The true test of a good EHR is if it is both affordable and usable. In order to realize the benefits of EHRs, programs cannot be so complex and confusing that they actually require more time to navigate than paper charts or leave physicians with little time to actually use the information to the advantage of the practice and patients. Concurrently, programs should not be so costly that they severely limit the capacity of a hospital or clinic to make updates to systems or that they would successfully bankrupt a practice should federal incentives cease to exist. Ideally, a practice’s information technology decision-making team will choose solutions that support quality of care, facilitate record keeping and mobility and advance evidence-based medicine while maintaining scalability per the unique needs of the clinic or hospital.
Today, when the EHR industry is growing rapidly, healthcare executives are tasked with wading through the clutter to find a vendor that best suits the needs of the practice and physicians. While proponents of the ARRA/HITECH Act assert that the SRA bill will not likely pass, other barriers to effective EHR system integration continue exist. So if you just want to do the right thing, select an EHR that fits your practice – and that is affordable and usable for you and your staff.
Let me provide an update on where we are with meaningful use (MU) and ARRA/ONC certification, and our current plan for upcoming enhancements. We are currently working on adding all the required fields as well as incorporating this directly into the office flow that will allow easy addition of MU data data as one documents ones notes. This is slated for Amazing Charts V5.2, and we expect to apply for certification this year so that all our practices will have more than enough time during 2011 (the first year of MU incentive payments). Keep in mind that a provider need only attest to using their Electronic Health Record (EHR/EMR) system meaningfully, and only has to perform “meaningful use” for a total of 90 days in 2011.

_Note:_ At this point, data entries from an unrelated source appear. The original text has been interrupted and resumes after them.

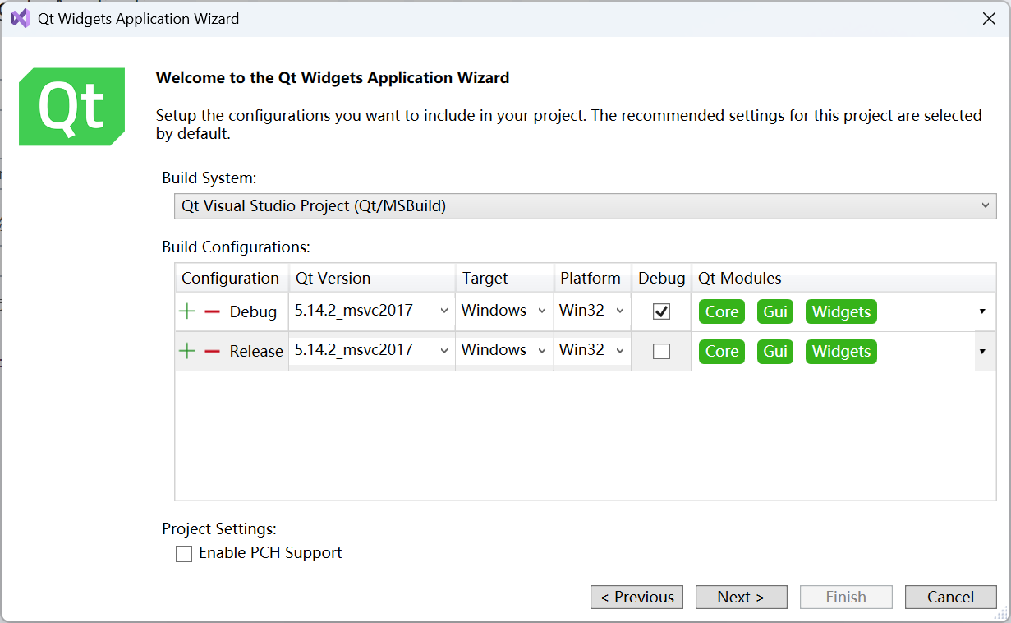Viewport: 1011px width, 623px height.
Task: Click the green plus icon in Release row
Action: (x=187, y=351)
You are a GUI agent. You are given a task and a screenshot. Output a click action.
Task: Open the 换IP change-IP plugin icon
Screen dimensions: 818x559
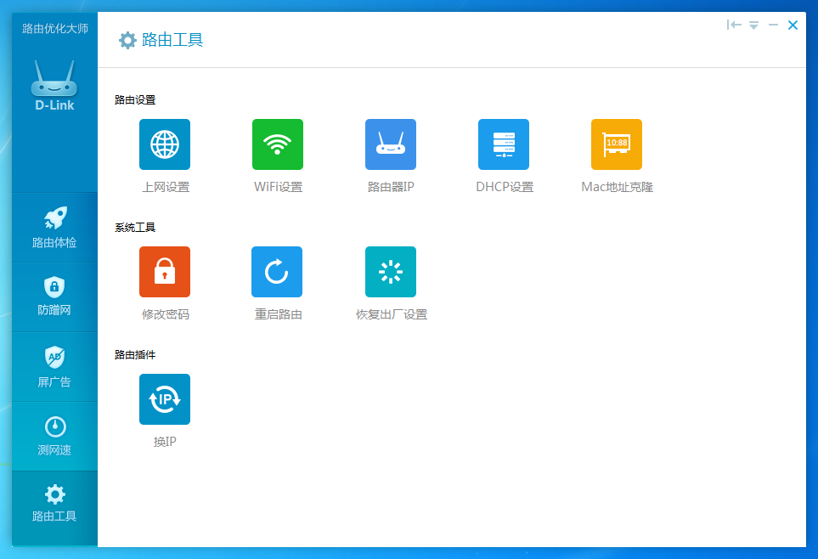point(165,399)
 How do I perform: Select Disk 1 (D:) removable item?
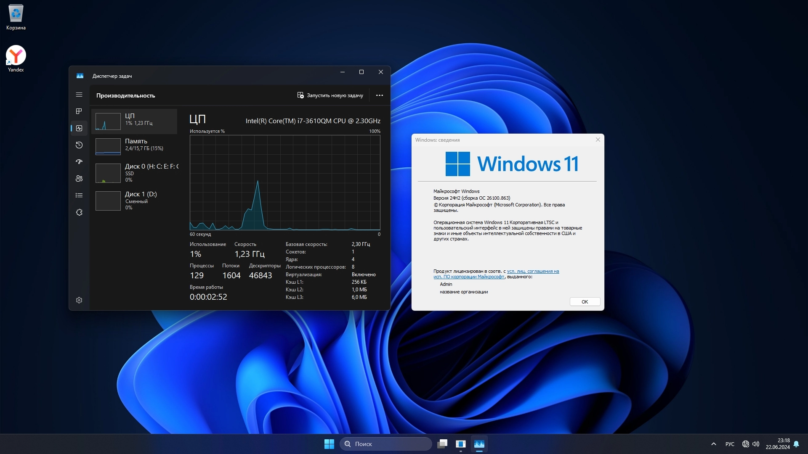tap(135, 200)
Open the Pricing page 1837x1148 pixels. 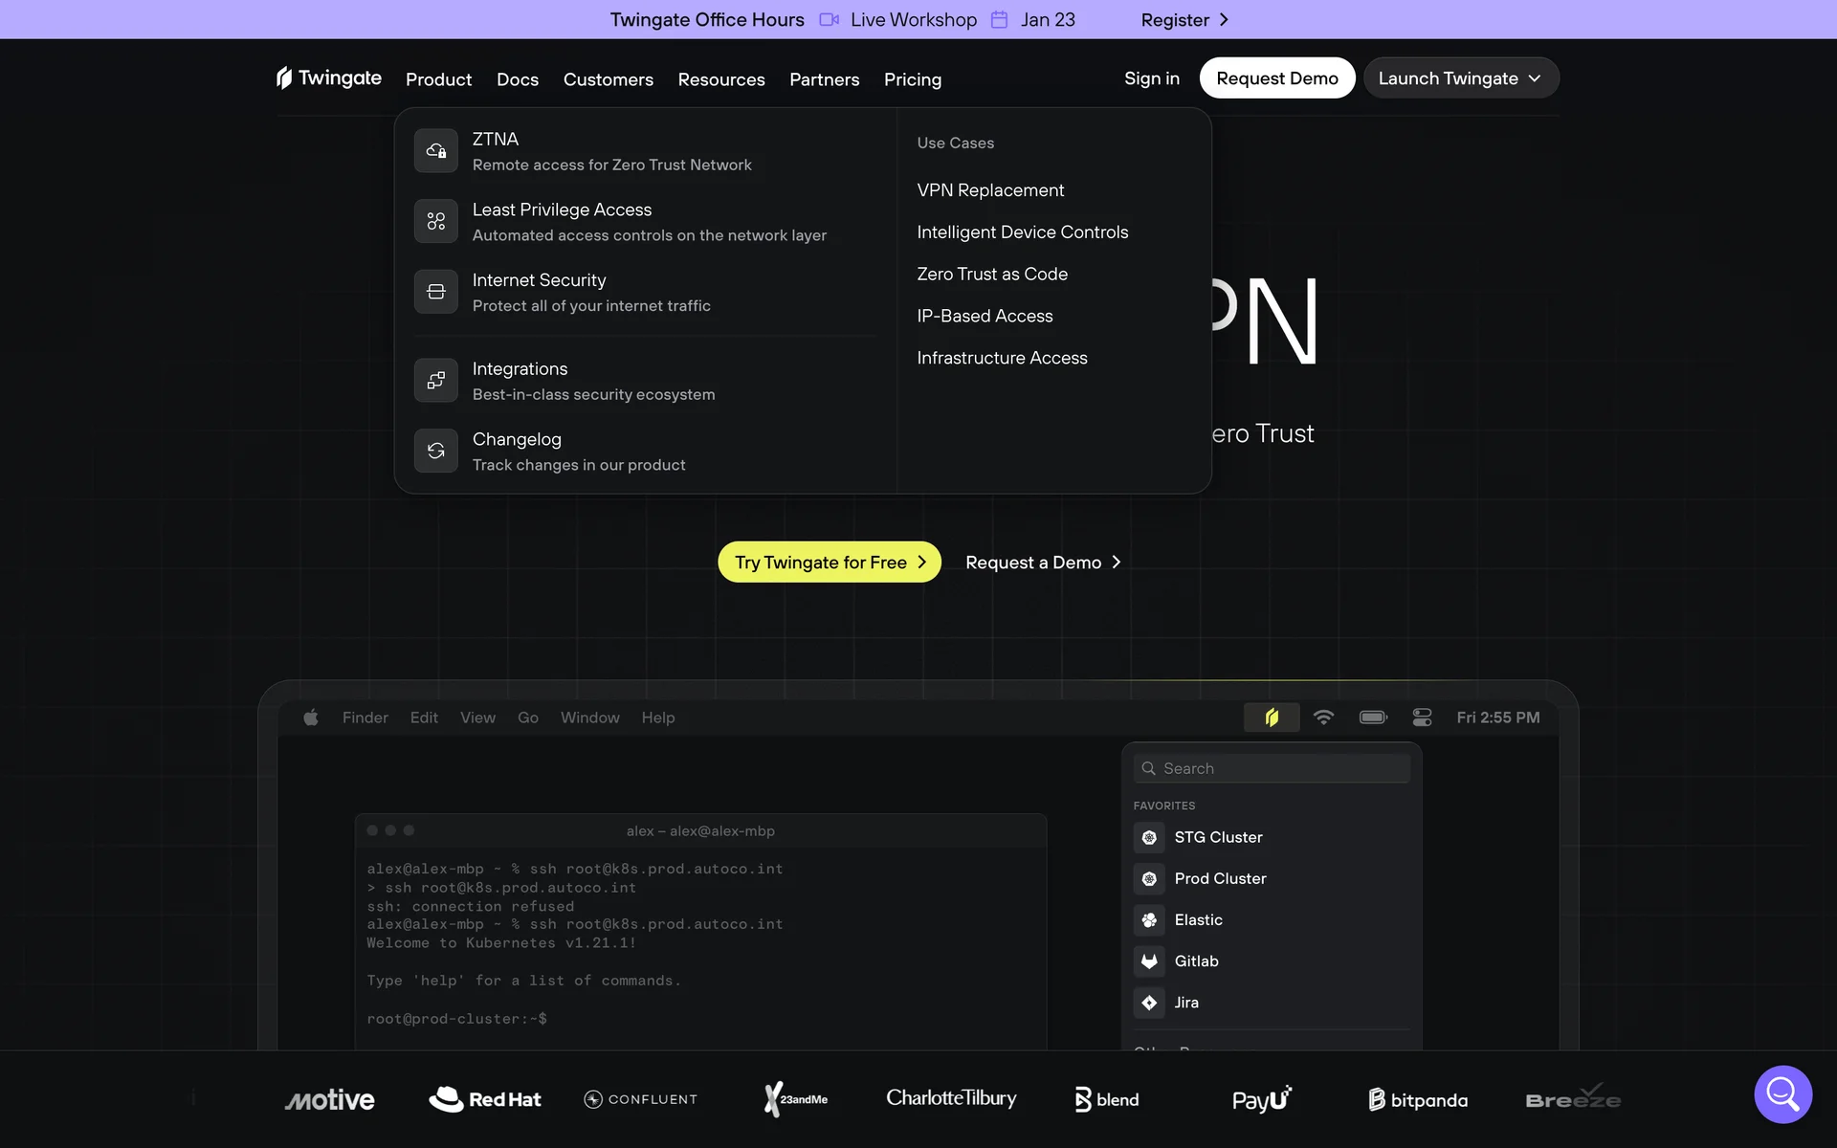[x=912, y=79]
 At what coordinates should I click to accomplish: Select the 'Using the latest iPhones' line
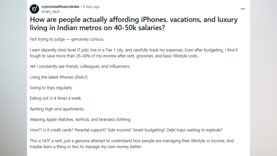(59, 77)
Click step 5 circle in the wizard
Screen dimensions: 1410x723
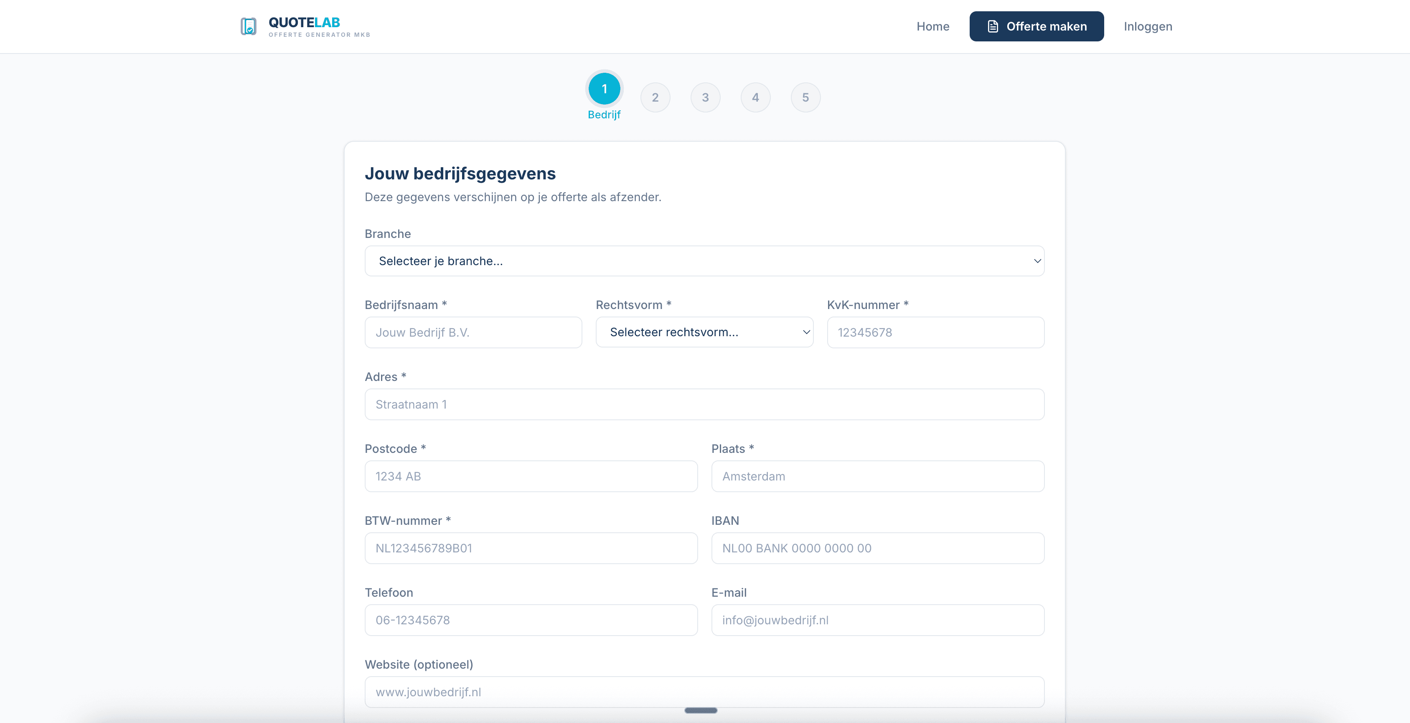coord(805,97)
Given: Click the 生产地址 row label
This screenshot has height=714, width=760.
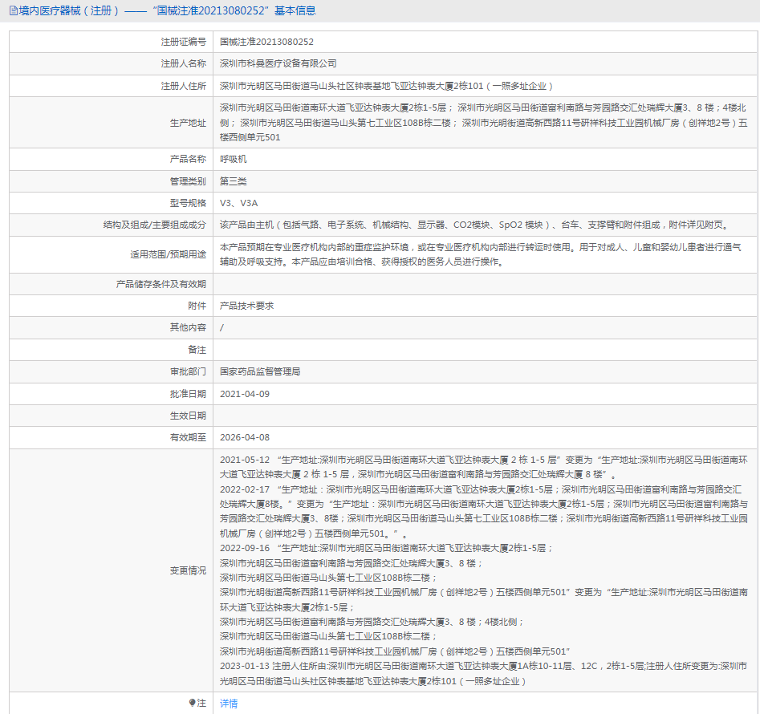Looking at the screenshot, I should point(187,123).
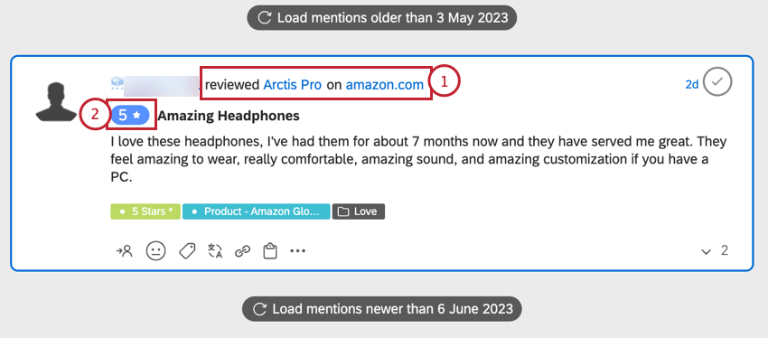Click the assign-to-user icon
This screenshot has height=338, width=768.
[125, 251]
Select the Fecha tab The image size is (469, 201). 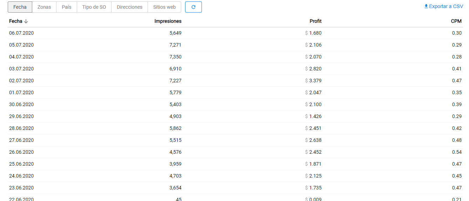(20, 7)
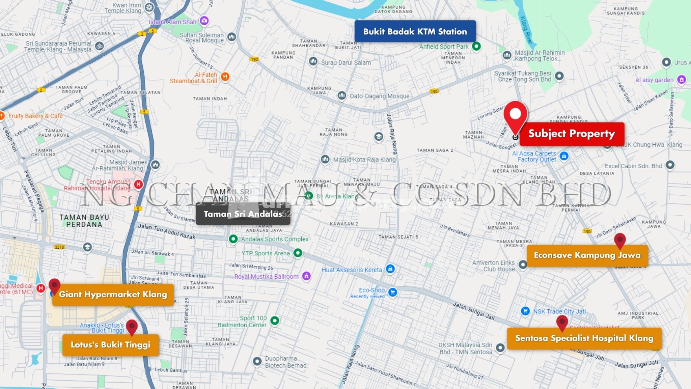
Task: Click the Giant Hypermarket Klang red pin
Action: coord(55,285)
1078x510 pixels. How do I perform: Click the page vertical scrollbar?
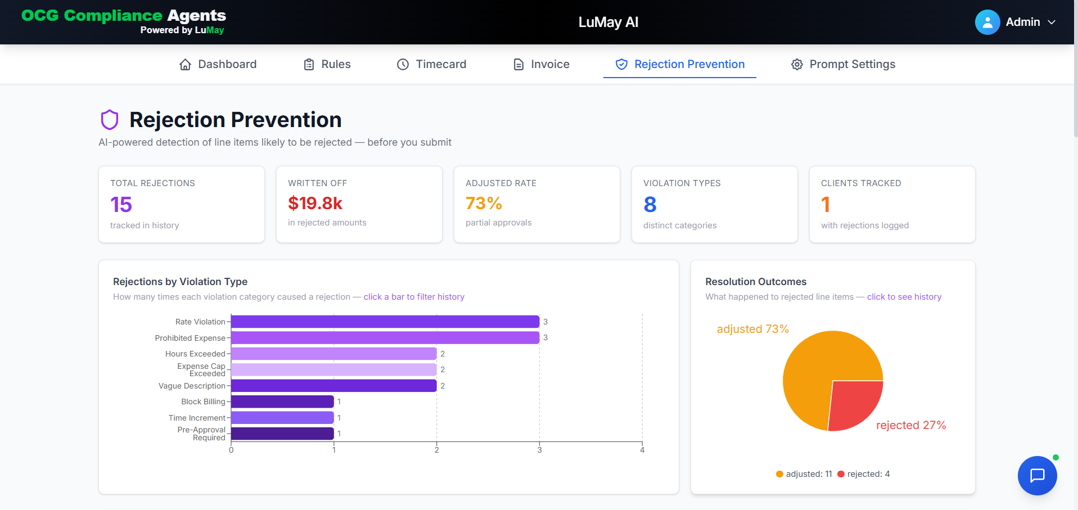[1075, 67]
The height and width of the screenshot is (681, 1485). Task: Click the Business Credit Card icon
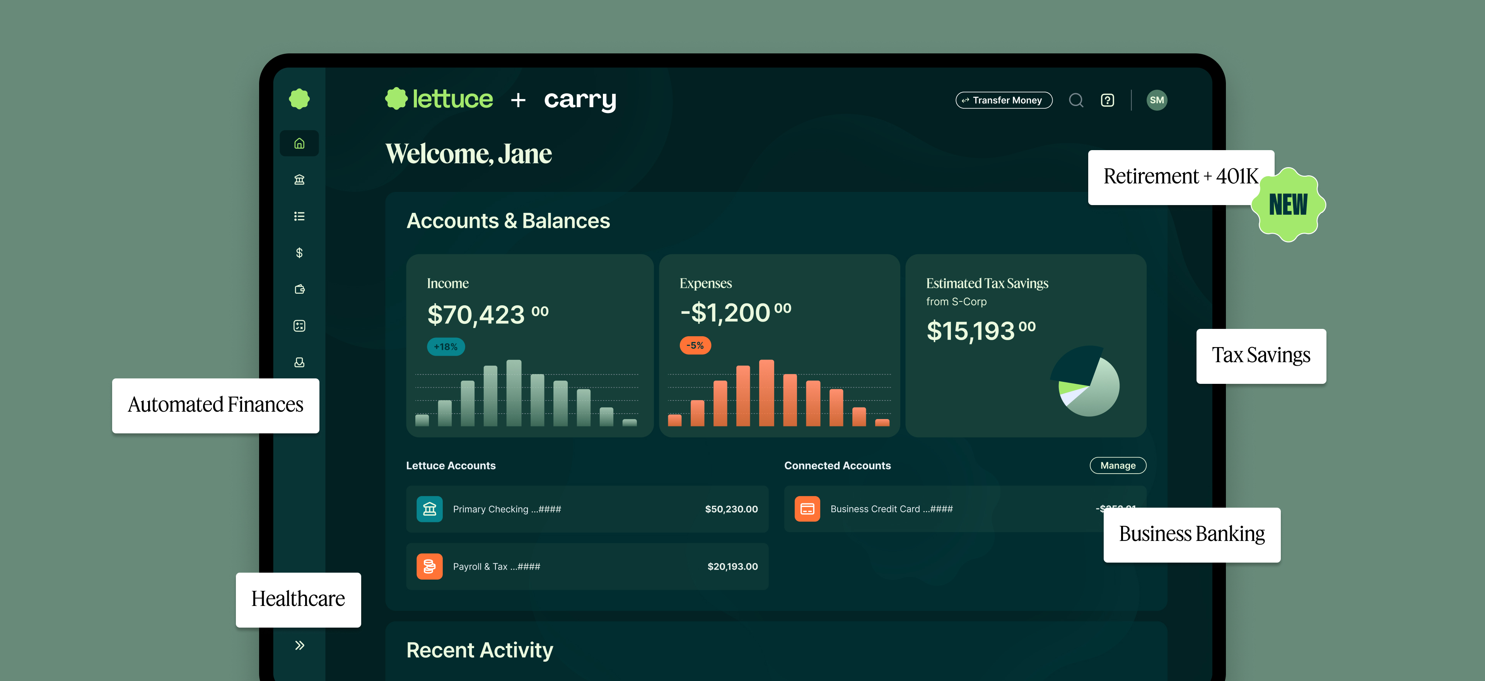click(x=808, y=509)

The big picture of our upcoming releases are:
V5.1 (expected to be released to beta testing in the next week or so). This version has improved eRX refill ability (and is SureScripts certified), and should have our iPhone “Amazing Charts OnCall” app to allow after-hours documentation of patient phone calls.
V5.2 – expected to be released by years end, and expected to be ARRA/HITECH certified for MU as well as the ability to generate reports to allow incentive payments (this version may be renamed V6 depending on certification requirements).
V6 – expected to be released early in 2011 and contain our Practice Management ties for eligibility, direct clearinghouse connection, etc.